Herring, who won the election by 957 votes after a recount, announced last week that he would not defend Virginia’s constitutional amendment defining marriage as an institution between one man and one woman. Then, he filed a brief in support of the plaintiff in a federal lawsuit seeking to overturn the amendment, which 57 percent of Virginians supported in 2006.
Despite the fact that earlier in 2006 he had voted in favor of putting the amendment before voters that November, and despite his reported support for that amendment in September of that year, Herring said last April — in the midst of his campaign for statewide office — that he “would work to change the law prohibiting such marriages.” Later, according to the Virginian-Pilot, he said “that his job, if he is elected attorney general, would require him to try in good faith to find a basis to defend the amendment’s legality,” a duty, the newspaper added “that he has pledged to fulfill.”
So maybe he’s fulfilled a campaign promise, and maybe he’s broken it.
But a group of legislators, including Suffolk’s Chris Jones, who serves in the House of Delegates, has called on Gov. Terry McAuliffe to appoint a special counsel to do what Virginia’s attorney general has refused to do: defend a constitutional amendment properly enacted by the legislature and the electorate.
Herring claims an evolution of his position from supporter of traditional marriage to supporter of homosexual marriage. And just weeks after taking office, he claims he can find no good-faith basis on which to defend the law.

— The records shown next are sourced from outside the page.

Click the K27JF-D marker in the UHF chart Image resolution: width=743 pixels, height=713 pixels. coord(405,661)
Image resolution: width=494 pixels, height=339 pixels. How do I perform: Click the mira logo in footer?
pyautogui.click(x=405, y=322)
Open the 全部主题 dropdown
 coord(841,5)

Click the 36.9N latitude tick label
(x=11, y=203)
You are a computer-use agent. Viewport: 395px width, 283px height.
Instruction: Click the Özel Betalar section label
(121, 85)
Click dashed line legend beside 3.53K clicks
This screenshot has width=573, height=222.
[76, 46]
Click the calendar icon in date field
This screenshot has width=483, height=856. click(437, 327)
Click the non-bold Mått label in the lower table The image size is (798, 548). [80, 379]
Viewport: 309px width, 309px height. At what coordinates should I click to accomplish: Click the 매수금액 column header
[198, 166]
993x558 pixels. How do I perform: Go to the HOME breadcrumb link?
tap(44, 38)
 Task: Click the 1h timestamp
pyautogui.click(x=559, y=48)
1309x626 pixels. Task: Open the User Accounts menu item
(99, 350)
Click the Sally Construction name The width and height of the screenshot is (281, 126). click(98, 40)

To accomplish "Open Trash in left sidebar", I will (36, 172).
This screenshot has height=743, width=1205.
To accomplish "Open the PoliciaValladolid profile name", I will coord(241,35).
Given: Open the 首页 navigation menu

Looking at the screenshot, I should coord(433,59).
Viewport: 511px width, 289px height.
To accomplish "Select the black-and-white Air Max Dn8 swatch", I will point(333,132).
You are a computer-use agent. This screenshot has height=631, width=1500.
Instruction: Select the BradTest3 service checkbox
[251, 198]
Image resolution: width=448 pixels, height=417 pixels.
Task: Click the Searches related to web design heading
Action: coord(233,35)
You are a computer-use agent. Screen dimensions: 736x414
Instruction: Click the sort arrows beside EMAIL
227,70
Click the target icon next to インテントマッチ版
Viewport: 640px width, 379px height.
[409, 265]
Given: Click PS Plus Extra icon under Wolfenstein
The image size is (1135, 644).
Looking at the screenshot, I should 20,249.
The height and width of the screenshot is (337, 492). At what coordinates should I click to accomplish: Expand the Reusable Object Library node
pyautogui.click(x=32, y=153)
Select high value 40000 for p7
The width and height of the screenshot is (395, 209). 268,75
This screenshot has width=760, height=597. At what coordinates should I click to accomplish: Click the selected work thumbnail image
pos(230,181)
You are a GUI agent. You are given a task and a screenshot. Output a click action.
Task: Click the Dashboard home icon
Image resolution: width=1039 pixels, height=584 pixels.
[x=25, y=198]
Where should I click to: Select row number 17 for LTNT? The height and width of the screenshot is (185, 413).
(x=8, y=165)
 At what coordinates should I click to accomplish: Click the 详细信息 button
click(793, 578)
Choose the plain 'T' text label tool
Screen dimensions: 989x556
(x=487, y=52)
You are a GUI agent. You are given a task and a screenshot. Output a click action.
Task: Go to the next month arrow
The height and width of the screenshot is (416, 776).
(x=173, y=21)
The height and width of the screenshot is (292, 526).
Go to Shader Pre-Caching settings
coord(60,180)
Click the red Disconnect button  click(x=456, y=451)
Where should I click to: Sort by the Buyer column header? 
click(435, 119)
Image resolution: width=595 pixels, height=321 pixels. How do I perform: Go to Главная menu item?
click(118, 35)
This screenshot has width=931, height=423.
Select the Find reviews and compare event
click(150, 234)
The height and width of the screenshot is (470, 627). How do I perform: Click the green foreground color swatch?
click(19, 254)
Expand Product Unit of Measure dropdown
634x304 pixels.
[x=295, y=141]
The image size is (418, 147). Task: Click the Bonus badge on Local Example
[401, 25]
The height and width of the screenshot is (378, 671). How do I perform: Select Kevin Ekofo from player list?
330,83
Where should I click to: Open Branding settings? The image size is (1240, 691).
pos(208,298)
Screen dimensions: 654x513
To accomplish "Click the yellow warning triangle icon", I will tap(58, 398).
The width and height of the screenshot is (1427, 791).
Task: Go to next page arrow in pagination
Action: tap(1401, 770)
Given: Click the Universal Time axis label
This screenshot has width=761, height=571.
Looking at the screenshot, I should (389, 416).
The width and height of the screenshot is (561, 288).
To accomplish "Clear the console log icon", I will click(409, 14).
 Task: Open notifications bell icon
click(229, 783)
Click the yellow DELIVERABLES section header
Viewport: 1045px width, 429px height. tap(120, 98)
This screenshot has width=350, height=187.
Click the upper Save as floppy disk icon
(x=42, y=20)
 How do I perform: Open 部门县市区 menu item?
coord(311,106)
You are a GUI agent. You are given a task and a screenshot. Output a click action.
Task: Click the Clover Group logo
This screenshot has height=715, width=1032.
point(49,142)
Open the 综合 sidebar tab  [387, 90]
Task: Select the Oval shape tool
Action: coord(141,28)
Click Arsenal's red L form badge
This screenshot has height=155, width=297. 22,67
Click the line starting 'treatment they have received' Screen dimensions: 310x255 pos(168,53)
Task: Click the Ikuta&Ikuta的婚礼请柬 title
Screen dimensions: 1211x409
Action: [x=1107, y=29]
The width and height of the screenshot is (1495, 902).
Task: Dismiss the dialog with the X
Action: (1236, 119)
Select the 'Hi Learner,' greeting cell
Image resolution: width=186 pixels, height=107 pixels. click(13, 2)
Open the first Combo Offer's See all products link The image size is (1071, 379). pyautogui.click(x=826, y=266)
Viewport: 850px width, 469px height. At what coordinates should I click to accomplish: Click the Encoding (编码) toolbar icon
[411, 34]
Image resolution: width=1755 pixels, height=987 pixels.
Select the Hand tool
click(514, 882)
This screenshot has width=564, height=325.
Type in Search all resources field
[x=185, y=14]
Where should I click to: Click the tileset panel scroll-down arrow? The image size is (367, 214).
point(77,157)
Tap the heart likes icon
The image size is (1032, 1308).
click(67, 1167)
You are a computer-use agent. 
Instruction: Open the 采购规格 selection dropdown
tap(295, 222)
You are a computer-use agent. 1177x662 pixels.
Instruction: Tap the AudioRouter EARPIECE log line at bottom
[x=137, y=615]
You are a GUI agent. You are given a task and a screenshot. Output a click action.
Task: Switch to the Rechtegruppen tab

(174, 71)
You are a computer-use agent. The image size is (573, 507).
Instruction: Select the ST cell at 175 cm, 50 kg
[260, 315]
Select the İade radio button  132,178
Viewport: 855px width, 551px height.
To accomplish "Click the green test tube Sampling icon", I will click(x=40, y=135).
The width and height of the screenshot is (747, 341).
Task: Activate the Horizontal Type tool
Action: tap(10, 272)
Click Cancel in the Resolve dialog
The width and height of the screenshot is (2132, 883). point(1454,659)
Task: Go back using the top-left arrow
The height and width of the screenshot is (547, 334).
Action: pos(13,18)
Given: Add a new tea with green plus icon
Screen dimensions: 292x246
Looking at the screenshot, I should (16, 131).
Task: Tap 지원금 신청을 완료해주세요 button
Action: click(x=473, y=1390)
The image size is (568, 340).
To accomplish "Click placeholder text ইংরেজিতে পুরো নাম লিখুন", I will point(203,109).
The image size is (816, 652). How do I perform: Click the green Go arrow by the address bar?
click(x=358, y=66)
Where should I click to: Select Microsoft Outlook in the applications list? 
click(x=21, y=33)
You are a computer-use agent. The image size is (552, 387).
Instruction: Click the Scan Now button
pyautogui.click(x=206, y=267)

Does this mean his prior position on marriage was not a good-faith position? Was President Obama, a fellow Democrat, speaking with anything other than good faith when he proclaimed during his own 2010 election campaign that he believes states have a right to decide the issue of homosexual marriage for themselves? Judging from Herring’s contention that Virginia’s ban on gay marriage violates the U.S. Constitution, one can legitimately wonder about the answers to those questions.
Herring has left defense of the Constitution of Virginia in the hands of the clerks of court in Norfolk and Prince William County, the two municipalities that have been sued in federal court.
Whatever his campaign promise regarding marriage, his promise to defend the Constitution of Virginia should be sacrosanct. If the attorney general is unwilling to keep that promise, Virginia’s new governor should demonstrate his respect for that document — and for the people who enacted it — by acceding to the request for a special counsel.